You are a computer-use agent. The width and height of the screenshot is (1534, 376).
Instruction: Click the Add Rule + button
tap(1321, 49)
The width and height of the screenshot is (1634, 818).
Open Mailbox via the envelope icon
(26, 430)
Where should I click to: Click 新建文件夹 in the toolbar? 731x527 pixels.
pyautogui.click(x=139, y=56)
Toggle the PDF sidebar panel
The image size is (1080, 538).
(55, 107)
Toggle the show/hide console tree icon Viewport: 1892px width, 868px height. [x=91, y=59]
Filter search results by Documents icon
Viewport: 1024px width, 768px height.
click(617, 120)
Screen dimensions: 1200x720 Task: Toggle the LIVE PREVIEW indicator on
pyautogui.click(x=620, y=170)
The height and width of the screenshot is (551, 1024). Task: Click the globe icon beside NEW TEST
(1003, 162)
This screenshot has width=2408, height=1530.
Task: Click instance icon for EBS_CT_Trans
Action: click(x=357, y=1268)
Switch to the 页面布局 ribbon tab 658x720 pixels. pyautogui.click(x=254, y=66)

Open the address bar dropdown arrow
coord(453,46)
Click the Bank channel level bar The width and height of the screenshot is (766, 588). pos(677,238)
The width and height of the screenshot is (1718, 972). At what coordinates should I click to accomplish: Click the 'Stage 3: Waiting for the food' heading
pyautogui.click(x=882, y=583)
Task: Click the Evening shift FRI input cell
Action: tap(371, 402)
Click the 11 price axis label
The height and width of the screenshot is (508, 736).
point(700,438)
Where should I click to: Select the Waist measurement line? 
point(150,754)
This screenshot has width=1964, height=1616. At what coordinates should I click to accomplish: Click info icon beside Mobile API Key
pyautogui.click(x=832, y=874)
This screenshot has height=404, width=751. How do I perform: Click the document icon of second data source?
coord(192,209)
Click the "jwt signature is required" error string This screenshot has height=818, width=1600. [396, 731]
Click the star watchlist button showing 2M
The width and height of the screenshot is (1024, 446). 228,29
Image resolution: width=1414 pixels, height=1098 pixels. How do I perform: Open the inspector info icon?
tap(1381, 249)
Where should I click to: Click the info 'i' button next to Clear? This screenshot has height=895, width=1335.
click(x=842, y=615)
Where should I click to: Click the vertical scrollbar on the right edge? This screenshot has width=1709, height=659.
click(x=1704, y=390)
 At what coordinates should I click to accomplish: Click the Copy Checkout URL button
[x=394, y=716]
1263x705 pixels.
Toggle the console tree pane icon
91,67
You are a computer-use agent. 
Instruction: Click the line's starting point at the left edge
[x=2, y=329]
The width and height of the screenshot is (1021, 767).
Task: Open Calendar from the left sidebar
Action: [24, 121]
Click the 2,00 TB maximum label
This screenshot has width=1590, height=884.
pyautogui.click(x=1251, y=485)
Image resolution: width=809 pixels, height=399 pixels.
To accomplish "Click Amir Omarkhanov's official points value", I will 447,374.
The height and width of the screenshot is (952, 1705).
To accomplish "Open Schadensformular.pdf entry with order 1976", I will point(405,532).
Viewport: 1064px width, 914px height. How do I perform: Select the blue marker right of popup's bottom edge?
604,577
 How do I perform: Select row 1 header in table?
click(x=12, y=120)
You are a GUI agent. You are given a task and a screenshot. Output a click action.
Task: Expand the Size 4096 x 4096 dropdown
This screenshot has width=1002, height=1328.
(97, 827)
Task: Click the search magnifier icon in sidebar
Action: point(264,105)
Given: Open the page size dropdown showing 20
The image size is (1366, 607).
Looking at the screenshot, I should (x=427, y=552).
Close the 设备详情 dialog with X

» **Work to complete**: Pull every line holding "computer" out of the records.

» **Response**:
You are a computer-use agent. The width and height of the screenshot is (1534, 376).
You are a computer-use agent. 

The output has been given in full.